RECORDS TO USE below:
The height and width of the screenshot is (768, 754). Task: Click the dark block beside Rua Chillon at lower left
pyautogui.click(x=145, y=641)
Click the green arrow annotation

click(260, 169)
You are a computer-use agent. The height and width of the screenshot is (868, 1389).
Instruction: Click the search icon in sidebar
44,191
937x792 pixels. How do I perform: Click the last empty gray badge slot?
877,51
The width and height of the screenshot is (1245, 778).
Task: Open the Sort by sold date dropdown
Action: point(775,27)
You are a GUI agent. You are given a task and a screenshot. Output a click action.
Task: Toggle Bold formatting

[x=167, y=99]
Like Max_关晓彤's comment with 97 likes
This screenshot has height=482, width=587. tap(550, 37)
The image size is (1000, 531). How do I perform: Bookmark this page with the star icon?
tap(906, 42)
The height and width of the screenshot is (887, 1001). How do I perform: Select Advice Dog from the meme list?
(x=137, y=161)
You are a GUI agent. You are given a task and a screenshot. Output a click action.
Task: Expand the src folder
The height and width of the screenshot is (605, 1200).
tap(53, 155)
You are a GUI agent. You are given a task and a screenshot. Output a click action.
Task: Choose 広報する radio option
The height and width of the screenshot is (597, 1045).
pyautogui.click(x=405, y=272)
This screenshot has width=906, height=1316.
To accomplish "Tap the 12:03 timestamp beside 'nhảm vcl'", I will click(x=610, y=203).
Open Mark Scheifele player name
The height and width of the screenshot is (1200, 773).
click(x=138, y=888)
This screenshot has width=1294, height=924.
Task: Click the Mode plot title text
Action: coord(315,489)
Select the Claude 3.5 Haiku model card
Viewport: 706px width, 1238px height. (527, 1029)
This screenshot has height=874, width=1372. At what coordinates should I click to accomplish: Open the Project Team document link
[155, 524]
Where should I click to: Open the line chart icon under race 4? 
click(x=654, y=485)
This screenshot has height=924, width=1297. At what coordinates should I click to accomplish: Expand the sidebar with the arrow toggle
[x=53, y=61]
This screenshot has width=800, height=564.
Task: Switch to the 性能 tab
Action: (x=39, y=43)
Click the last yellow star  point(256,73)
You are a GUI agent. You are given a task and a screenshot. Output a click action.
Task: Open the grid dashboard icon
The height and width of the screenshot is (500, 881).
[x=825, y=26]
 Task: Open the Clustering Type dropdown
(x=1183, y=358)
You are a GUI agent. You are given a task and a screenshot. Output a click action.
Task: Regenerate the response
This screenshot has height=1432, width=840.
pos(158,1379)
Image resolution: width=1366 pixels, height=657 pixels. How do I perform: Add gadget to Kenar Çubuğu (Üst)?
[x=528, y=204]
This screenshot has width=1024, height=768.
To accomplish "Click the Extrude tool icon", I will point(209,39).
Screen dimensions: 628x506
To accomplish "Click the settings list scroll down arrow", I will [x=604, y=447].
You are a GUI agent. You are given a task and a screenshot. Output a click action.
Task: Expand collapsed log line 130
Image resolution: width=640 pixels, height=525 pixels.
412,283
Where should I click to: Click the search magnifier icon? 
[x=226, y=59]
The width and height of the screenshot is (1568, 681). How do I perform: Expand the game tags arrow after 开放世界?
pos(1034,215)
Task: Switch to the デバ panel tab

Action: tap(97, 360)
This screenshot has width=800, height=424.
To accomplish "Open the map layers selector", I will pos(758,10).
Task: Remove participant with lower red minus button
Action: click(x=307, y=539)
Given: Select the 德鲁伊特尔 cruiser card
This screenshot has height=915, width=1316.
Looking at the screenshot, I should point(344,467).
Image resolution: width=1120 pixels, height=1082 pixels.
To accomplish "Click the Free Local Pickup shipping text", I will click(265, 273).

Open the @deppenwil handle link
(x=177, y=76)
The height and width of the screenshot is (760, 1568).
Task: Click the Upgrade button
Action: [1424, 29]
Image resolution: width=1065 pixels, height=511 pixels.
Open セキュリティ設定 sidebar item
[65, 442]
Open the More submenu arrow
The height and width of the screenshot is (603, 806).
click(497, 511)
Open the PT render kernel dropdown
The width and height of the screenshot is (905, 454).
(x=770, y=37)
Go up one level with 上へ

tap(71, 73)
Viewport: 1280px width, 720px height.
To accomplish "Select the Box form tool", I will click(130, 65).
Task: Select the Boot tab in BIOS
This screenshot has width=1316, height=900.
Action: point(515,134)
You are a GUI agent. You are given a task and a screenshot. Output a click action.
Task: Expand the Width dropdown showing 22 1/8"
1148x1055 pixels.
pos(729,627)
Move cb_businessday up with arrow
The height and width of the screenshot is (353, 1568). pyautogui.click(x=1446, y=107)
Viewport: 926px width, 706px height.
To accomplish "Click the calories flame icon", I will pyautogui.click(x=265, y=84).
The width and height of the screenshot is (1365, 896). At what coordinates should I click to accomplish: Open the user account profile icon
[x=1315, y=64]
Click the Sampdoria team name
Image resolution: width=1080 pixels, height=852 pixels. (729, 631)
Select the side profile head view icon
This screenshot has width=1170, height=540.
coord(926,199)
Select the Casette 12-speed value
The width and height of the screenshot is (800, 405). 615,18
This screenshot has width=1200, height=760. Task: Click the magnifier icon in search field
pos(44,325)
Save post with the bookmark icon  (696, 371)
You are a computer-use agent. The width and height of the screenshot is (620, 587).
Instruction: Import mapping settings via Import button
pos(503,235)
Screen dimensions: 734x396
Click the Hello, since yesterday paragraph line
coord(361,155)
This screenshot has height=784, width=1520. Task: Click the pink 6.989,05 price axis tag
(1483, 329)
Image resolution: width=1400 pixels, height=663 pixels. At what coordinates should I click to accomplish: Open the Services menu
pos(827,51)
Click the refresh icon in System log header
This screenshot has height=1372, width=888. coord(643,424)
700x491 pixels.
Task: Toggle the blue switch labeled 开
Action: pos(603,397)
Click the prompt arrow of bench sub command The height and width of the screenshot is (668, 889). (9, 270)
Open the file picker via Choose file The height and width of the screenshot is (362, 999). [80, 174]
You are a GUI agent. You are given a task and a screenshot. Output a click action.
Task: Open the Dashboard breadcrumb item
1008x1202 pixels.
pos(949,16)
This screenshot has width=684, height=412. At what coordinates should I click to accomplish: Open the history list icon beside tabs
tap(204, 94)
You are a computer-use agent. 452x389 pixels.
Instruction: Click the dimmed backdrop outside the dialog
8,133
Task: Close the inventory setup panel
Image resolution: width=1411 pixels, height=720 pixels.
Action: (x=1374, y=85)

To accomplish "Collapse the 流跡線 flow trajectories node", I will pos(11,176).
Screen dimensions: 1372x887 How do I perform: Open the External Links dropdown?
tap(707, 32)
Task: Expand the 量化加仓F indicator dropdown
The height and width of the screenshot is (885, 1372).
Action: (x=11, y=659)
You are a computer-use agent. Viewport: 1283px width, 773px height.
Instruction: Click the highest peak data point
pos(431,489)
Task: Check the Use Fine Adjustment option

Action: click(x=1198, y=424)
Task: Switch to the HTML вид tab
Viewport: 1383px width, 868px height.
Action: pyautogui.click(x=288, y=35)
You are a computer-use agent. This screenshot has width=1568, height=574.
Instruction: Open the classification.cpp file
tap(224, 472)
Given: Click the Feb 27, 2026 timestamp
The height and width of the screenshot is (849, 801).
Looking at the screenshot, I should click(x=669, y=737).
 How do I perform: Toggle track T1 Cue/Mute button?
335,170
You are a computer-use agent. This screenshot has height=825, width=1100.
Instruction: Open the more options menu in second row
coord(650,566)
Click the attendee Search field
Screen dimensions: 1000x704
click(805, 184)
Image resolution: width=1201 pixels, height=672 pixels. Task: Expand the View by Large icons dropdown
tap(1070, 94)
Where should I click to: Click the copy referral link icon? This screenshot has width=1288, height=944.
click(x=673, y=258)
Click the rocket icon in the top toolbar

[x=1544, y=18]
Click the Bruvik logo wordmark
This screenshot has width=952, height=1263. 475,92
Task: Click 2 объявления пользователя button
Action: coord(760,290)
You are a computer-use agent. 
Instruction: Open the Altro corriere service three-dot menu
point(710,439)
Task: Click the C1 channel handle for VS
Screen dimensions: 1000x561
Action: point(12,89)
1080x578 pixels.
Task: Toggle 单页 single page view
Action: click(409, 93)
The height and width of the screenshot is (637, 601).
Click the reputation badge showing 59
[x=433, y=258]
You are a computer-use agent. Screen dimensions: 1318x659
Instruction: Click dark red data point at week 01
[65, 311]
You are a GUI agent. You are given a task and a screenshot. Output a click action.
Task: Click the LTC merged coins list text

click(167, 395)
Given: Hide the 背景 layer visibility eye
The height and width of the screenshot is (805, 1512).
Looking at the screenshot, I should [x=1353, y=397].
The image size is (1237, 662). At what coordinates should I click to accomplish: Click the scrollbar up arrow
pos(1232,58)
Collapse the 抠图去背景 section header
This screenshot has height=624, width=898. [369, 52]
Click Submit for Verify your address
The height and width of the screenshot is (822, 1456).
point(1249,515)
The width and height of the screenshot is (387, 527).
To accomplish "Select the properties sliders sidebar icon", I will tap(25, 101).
End of RECORDS TO USE.
**ASSIGNED TASK:** State, as a bare number, how many lines of the material include the string "Choose".

**YOUR RESPONSE:** 2